Together, we urge NAM to divest from the fossil fuel corporations poisoning our communities and endangering future generations. Our fights for health care for all, bodily sovereignty, and climate justice are interconnected and intertwined – it’s time for NAM to lead. 

In the US, private, corporate-run health systems invest an estimated $10 billion in fossil fuels. In our commitment to First, Do No Harm, it’s unacceptable that the health sector is propping up the root cause of what the World Health Organization calls “the single greatest health threat facing humanity.”

Ignoring the fossil fuel investments made by institutions under NAM’s purview renders impotent the stated objective to “reduce climate-related health inequities.”  

The direct level of financial support to the fossil fuel industry by health systems across the US is shocking and cannot remain ignored by the nation’s preeminent medical organization. In April, a groundbreaking report published by and endorsed by dozens of organizations including Physicians for Social Responsibility, revealed billions of fossil fuel investments made by major private health systems across the US, including direct production investments in the biggest fossil fuel producers on Earth by Exxon, Shell, BP, Suncor, and others.  

As medical professionals, we see the blatant contradiction of these fossil fuel investments sickening our communities, and are joining the call for health sector fossil fuel divestment.  

A recent article in the New England Journal of Medicine puts it succinctly: “It’s Time For the Health Sector to Stop Bankrolling the Fossil Fuel Industry.” Similar calls for health sector divestment have appeared in The Lancet, the Yale Journal of Biology and Medicine, the Los Angeles Times, and more. 

The public expects and deserves better climate leadership from the National Academy of Medicine, as proven through the more than 75,000 letters sent to NAM leadership around its 2022 annual meeting. 

This isn’t a novel request.

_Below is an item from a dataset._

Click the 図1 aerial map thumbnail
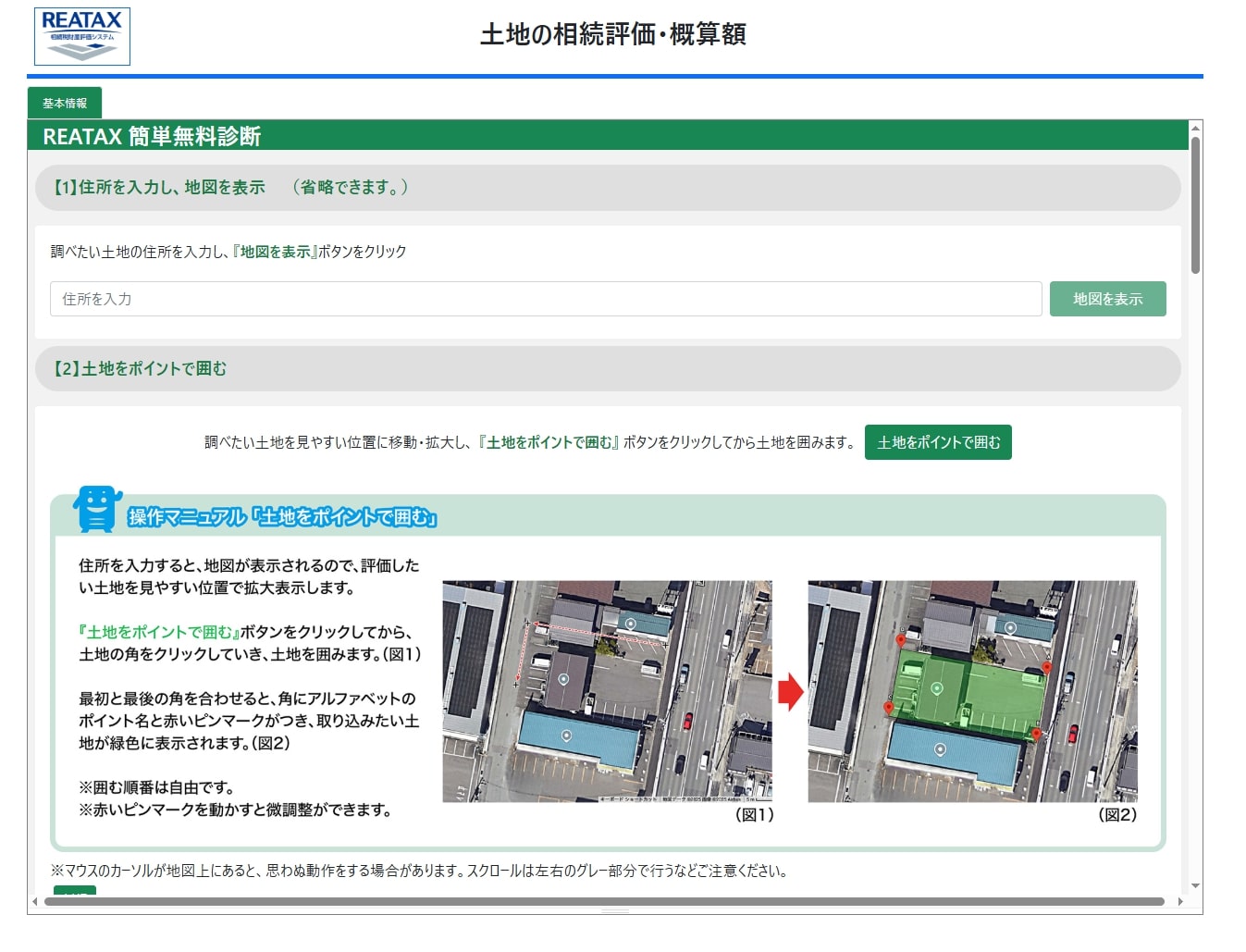 click(x=606, y=694)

Nearly 1600 institutions representing more than $40 trillion in assets have committed to divest from fossil fuels, yet the US health sector is glaringly absent.

There’s a growing list of medical associations that have committed to divest from fossil fuels, including the American Medical Organization, the Canadian Medical Association, the UK’s Royal College of General Practitioners, and the British Medical Association.

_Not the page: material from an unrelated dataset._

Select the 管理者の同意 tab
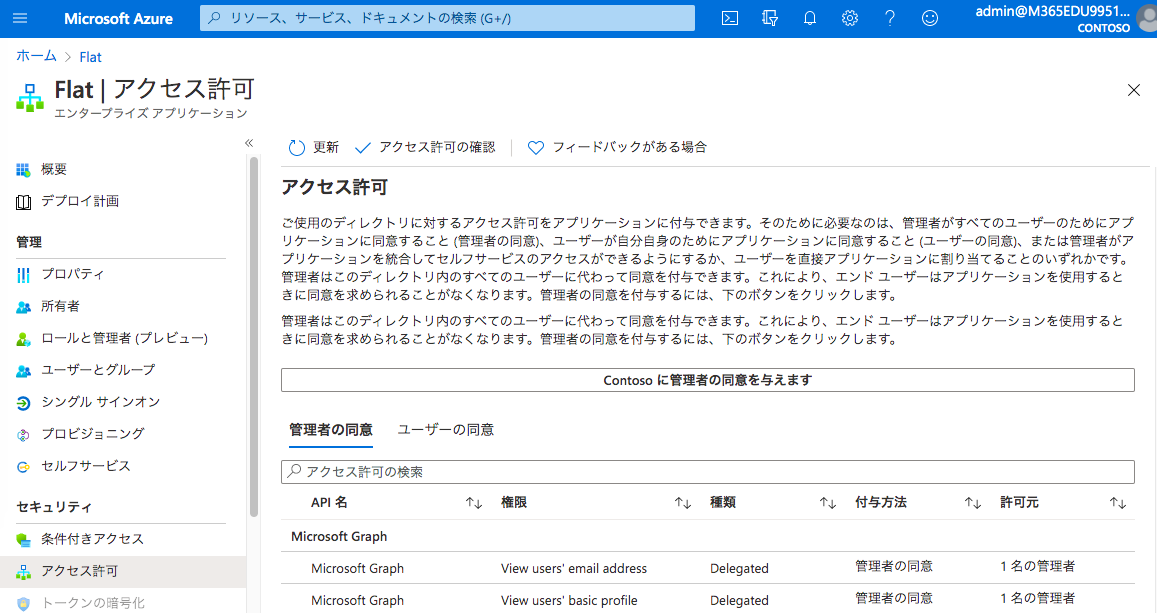This screenshot has height=613, width=1157. coord(331,429)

It’s time the National Academy of Medicine display the leadership expected of it in the health sector. 

The words of NAM President Victor Dzau echo this Call to Action

“Dramatically reducing the carbon footprint of the health care ecosystem would have immense health, social, and economic benefits. Though there is increasing momentum in this direction, much more must be done to urgently activate all parts of the sector to decarbonize.  The time for leadership, commitment, and action is now”

It’s time NAM puts those words to action. The health sector divested from the tobacco industry before. It’s time to live up to the fundamental ethos of healthcare – First, Do No Harm – and divest from fossil fuels.  


Marya Zlatnik, MD, is professor of Obstetrics, Gynecology, & Reproductive Sciences at University of California, San Francisco with a specialization in maternal fetal medicine and high-risk pregnancies.  

Jane van Dis, MD, is assistant professor of Obstetrics and Gynecology at the University of Rochester and Co-Founder of OBGYNs for Sustainable Future

DISCLAIMER: The authors’ views are theirs as individual medical specialists; they are not representing the organizations they work for.